I learned early on that taking extended vacations on our team is not safe, and you should plan to be the victim of some kind of prank when you return. Approach cube with extreme caution and lots of trepidation. Trust no one.
Case in point: Last October, my boss made the unfortunate decision to take some time off of work. Before he was due to return, an email circulated around our team discussing ideas of the best ways to devil his cubicle and also his Monday morning when he returned. The result?
He got Caged.
Most of us showed up early that Monday morning to hide inside our cubes and pretend to work, all the while anxiously rubbing our hands together in glee while we waited for The Boss to show up.

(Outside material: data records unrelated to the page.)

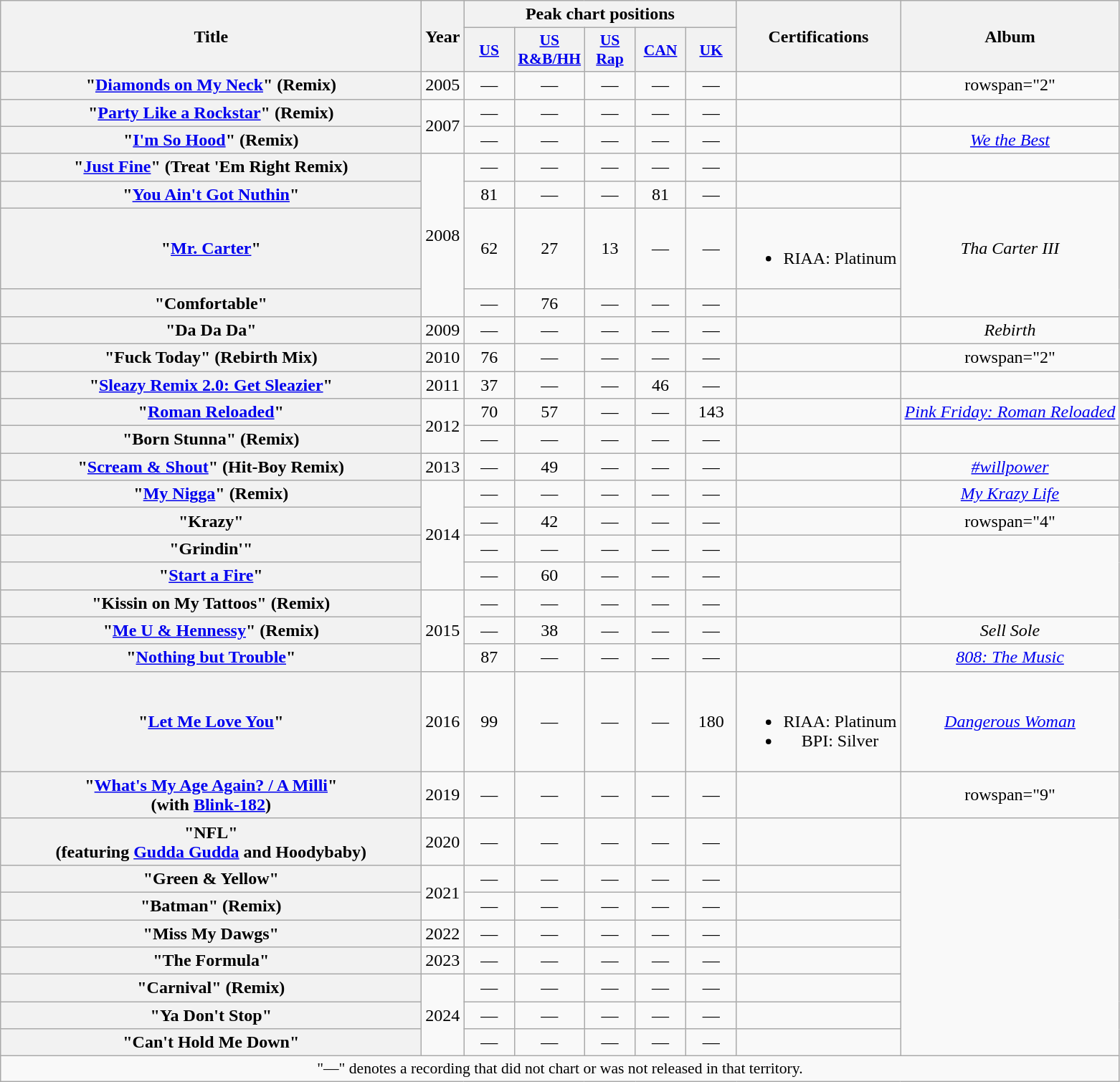
"Roman Reloaded" [211, 412]
"Ya Don't Stop" [211, 1015]
My Krazy Life [1010, 494]
USRap [609, 50]
60 [549, 576]
"Carnival" (Remix) [211, 988]
2023 [443, 961]
2009 [443, 330]
Sell Sole [1010, 630]
808: The Music [1010, 658]
"Just Fine" (Treat 'Em Right Remix) [211, 167]
Year [443, 36]
180 [711, 721]
"Miss My Dawgs" [211, 933]
"Start a Fire" [211, 576]
27 [549, 248]
"Party Like a Rockstar" (Remix) [211, 113]
"Diamonds on My Neck" (Remix) [211, 85]
2020 [443, 842]
"Scream & Shout" (Hit-Boy Remix) [211, 467]
2024 [443, 1015]
USR&B/HH [549, 50]
rowspan="4" [1010, 521]
2016 [443, 721]
"Grindin'" [211, 549]
Rebirth [1010, 330]
RIAA: PlatinumBPI: Silver [819, 721]
2010 [443, 357]
2021 [443, 892]
US [489, 50]
37 [489, 385]
70 [489, 412]
2011 [443, 385]
87 [489, 658]
2022 [443, 933]
CAN [661, 50]
Peak chart positions [600, 14]
"Batman" (Remix) [211, 906]
2013 [443, 467]
49 [549, 467]
Album [1010, 36]
Title [211, 36]
57 [549, 412]
"Born Stunna" (Remix) [211, 440]
"What's My Age Again? / A Milli"(with Blink-182) [211, 794]
"Nothing but Trouble" [211, 658]
2005 [443, 85]
"Me U & Hennessy" (Remix) [211, 630]
143 [711, 412]
2008 [443, 235]
"Comfortable" [211, 303]
"Can't Hold Me Down" [211, 1043]
Tha Carter III [1010, 248]
"Let Me Love You" [211, 721]
62 [489, 248]
#willpower [1010, 467]
"NFL"(featuring Gudda Gudda and Hoodybaby) [211, 842]
"Mr. Carter" [211, 248]
RIAA: Platinum [819, 248]
"Sleazy Remix 2.0: Get Sleazier" [211, 385]
"Da Da Da" [211, 330]
"Green & Yellow" [211, 878]
"—" denotes a recording that did not chart or was not released in that territory. [560, 1069]
Dangerous Woman [1010, 721]
rowspan="9" [1010, 794]
13 [609, 248]
2007 [443, 126]
"You Ain't Got Nuthin" [211, 194]
2014 [443, 535]
"The Formula" [211, 961]
UK [711, 50]
Certifications [819, 36]
38 [549, 630]
2015 [443, 630]
"Krazy" [211, 521]
"I'm So Hood" (Remix) [211, 140]
Pink Friday: Roman Reloaded [1010, 412]
99 [489, 721]
We the Best [1010, 140]
"Kissin on My Tattoos" (Remix) [211, 603]
46 [661, 385]
42 [549, 521]
2019 [443, 794]
"Fuck Today" (Rebirth Mix) [211, 357]
"My Nigga" (Remix) [211, 494]
2012 [443, 426]
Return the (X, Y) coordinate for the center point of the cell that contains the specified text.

When he did, the groan I heard erupt from his throat was a cocktail of amusement, heartbreak, fury, and resignation.
He's still picking Cages out of file folders and desk drawers, almost eight months later.
So, when the mastermind of this prank announced she was taking her yearly two-week vacay into the great outdoors, it was time for a little sweet retribution. By last Thursday, conversation had started to determine how the get-back was going to be got. Someone suggested spiders, though real or fake wasn't specified. The co-worker in question is one of the most even-keeled, unflappable people I've ever met, so I didn't think that'd do the trick. So, I offered an innocent suggestion.
What if we Trump her?
It started as an uncaffeinated, bleary-eyed, one-sentence email from me in the early morning. And by four-thirty in the afternoon, this had happened:
So, Chloe. Um. Welcome...back?
I'm honored to be part of a team that not only works hard, but also really commits themselves to making someone's first Monday after a long vacation suck that much more.
Note to self: Never take vacation on this team. Like, ever. 'Cause payback is a bitch.